**Task requirements:**
Set down all of the records exactly.

**Task input:**
§
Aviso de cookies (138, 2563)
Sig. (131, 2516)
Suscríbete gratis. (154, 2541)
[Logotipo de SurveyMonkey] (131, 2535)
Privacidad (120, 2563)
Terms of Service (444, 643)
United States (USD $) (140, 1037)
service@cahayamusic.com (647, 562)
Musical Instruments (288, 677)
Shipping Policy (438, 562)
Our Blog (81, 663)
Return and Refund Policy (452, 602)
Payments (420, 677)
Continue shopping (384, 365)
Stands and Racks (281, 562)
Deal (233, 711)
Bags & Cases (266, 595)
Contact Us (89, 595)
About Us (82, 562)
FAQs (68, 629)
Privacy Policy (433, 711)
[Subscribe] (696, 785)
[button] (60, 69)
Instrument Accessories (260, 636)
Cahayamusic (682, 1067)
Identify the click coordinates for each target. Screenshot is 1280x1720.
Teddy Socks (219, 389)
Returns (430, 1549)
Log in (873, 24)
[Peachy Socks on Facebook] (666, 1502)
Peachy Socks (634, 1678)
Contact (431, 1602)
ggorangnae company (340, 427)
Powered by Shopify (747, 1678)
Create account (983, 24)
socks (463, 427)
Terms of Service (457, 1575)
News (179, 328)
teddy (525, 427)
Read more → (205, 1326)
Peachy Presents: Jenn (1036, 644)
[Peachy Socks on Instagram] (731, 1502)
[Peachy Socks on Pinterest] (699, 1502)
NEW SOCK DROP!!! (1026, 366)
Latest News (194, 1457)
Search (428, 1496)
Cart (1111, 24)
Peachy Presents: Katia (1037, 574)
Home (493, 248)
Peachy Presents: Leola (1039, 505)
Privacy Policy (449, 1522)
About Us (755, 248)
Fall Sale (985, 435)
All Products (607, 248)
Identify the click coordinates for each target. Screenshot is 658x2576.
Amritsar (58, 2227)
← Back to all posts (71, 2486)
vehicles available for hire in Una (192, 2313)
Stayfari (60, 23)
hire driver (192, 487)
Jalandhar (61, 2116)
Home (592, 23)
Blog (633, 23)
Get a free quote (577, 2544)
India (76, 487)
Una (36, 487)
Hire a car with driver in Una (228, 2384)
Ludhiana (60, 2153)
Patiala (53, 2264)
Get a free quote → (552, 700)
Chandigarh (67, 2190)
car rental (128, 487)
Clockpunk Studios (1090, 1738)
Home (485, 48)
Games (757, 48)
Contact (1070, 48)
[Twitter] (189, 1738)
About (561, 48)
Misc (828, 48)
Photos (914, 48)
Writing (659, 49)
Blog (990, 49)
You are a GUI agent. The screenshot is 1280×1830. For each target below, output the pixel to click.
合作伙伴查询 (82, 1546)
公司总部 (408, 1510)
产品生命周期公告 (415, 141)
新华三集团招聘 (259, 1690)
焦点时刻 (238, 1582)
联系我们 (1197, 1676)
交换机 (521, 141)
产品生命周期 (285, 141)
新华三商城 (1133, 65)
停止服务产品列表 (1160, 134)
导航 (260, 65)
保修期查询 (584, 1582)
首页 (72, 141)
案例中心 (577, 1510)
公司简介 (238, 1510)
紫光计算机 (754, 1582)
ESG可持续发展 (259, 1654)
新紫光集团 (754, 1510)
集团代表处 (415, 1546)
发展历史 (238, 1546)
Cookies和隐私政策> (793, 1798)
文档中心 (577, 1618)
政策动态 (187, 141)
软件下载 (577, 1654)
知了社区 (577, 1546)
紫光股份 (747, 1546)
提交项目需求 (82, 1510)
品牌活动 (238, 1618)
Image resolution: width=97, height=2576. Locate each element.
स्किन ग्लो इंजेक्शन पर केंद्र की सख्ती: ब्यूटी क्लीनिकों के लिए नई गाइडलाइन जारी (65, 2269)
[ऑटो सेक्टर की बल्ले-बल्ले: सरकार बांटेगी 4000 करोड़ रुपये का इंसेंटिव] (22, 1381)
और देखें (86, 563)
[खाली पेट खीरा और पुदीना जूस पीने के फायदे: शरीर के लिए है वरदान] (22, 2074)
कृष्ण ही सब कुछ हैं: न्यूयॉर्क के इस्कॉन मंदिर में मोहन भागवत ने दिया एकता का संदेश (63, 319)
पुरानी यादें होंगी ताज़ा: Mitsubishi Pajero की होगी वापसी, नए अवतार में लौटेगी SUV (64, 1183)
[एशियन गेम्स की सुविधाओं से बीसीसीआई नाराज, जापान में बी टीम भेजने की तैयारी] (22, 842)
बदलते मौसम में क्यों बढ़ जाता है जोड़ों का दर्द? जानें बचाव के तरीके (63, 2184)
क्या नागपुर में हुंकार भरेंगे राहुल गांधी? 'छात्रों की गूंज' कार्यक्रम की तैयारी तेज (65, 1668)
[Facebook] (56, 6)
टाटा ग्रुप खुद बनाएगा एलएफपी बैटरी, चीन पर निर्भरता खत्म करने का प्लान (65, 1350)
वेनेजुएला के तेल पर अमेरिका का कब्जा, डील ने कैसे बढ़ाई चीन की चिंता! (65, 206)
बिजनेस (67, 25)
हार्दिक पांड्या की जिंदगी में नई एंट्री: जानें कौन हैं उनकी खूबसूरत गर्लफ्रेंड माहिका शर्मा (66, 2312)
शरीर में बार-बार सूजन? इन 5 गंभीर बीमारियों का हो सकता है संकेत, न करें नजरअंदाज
§
**Exercise solution:**
Aviso de cookies (138, 2563)
Sig. (131, 2516)
Suscríbete gratis. (154, 2541)
[Logotipo de SurveyMonkey] (131, 2535)
Privacidad (120, 2563)
Terms of Service (444, 643)
United States (USD $) (140, 1037)
service@cahayamusic.com (647, 562)
Musical Instruments (288, 677)
Shipping Policy (438, 562)
Our Blog (81, 663)
Return and Refund Policy (452, 602)
Payments (420, 677)
Continue shopping (384, 365)
Stands and Racks (281, 562)
Deal (233, 711)
Bags & Cases (266, 595)
Contact Us (89, 595)
About Us (82, 562)
FAQs (68, 629)
Privacy Policy (433, 711)
[Subscribe] (696, 785)
[button] (60, 69)
Instrument Accessories (260, 636)
Cahayamusic (682, 1067)
Identify the click coordinates for each target. Screenshot is 1280x1720.
Teddy Socks (219, 389)
Returns (430, 1549)
Log in (873, 24)
[Peachy Socks on Facebook] (666, 1502)
Peachy Socks (634, 1678)
Contact (431, 1602)
ggorangnae company (340, 427)
Powered by Shopify (747, 1678)
Create account (983, 24)
socks (463, 427)
Terms of Service (457, 1575)
News (179, 328)
teddy (525, 427)
Read more → (205, 1326)
Peachy Presents: Jenn (1036, 644)
[Peachy Socks on Instagram] (731, 1502)
[Peachy Socks on Pinterest] (699, 1502)
NEW SOCK DROP!!! (1026, 366)
Latest News (194, 1457)
Search (428, 1496)
Cart (1111, 24)
Peachy Presents: Katia (1037, 574)
Home (493, 248)
Peachy Presents: Leola (1039, 505)
Privacy Policy (449, 1522)
About Us (755, 248)
Fall Sale (985, 435)
All Products (607, 248)
Identify the click coordinates for each target. Screenshot is 658x2576.
Amritsar (58, 2227)
← Back to all posts (71, 2486)
vehicles available for hire in Una (192, 2313)
Stayfari (60, 23)
hire driver (192, 487)
Jalandhar (61, 2116)
Home (592, 23)
Blog (633, 23)
Get a free quote (577, 2544)
India (76, 487)
Una (36, 487)
Hire a car with driver in Una (228, 2384)
Ludhiana (60, 2153)
Patiala (53, 2264)
Get a free quote → (552, 700)
Chandigarh (67, 2190)
car rental (128, 487)
Clockpunk Studios (1090, 1738)
Home (485, 48)
Games (757, 48)
Contact (1070, 48)
[Twitter] (189, 1738)
About (561, 48)
Misc (828, 48)
Photos (914, 48)
Writing (659, 49)
Blog (990, 49)
You are a GUI agent. The screenshot is 1280×1830. For each target below, output the pixel to click.
合作伙伴查询 (82, 1546)
公司总部 (408, 1510)
产品生命周期公告 (415, 141)
新华三集团招聘 (259, 1690)
焦点时刻 (238, 1582)
联系我们 (1197, 1676)
交换机 (521, 141)
产品生命周期 (285, 141)
新华三商城 (1133, 65)
停止服务产品列表 (1160, 134)
导航 (260, 65)
保修期查询 (584, 1582)
首页 (72, 141)
案例中心 (577, 1510)
公司简介 (238, 1510)
紫光计算机 (754, 1582)
ESG可持续发展 (259, 1654)
新紫光集团 (754, 1510)
集团代表处 (415, 1546)
发展历史 (238, 1546)
Cookies和隐私政策> (793, 1798)
文档中心 (577, 1618)
政策动态 (187, 141)
软件下载 (577, 1654)
知了社区 (577, 1546)
紫光股份 (747, 1546)
提交项目需求 (82, 1510)
品牌活动 (238, 1618)
Image resolution: width=97, height=2576. Locate each element.
स्किन ग्लो इंजेक्शन पर केंद्र की सख्ती: ब्यूटी क्लीनिकों के लिए नई गाइडलाइन जारी (65, 2269)
[ऑटो सेक्टर की बल्ले-बल्ले: सरकार बांटेगी 4000 करोड़ रुपये का इंसेंटिव] (22, 1381)
और देखें (86, 563)
[खाली पेट खीरा और पुदीना जूस पीने के फायदे: शरीर के लिए है वरदान] (22, 2074)
कृष्ण ही सब कुछ हैं: न्यूयॉर्क के इस्कॉन मंदिर में मोहन भागवत ने दिया एकता का संदेश (63, 319)
पुरानी यादें होंगी ताज़ा: Mitsubishi Pajero की होगी वापसी, नए अवतार में लौटेगी SUV (64, 1183)
[एशियन गेम्स की सुविधाओं से बीसीसीआई नाराज, जापान में बी टीम भेजने की तैयारी] (22, 842)
बदलते मौसम में क्यों बढ़ जाता है जोड़ों का दर्द? जानें बचाव के तरीके (63, 2184)
क्या नागपुर में हुंकार भरेंगे राहुल गांधी? 'छात्रों की गूंज' कार्यक्रम की तैयारी तेज (65, 1668)
[Facebook] (56, 6)
टाटा ग्रुप खुद बनाएगा एलएफपी बैटरी, चीन पर निर्भरता खत्म करने का प्लान (65, 1350)
वेनेजुएला के तेल पर अमेरिका का कब्जा, डील ने कैसे बढ़ाई चीन की चिंता! (65, 206)
बिजनेस (67, 25)
हार्दिक पांड्या की जिंदगी में नई एंट्री: जानें कौन हैं उनकी खूबसूरत गर्लफ्रेंड माहिका शर्मा (66, 2312)
शरीर में बार-बार सूजन? इन 5 गंभीर बीमारियों का हो सकता है संकेत, न करें नजरअंदाज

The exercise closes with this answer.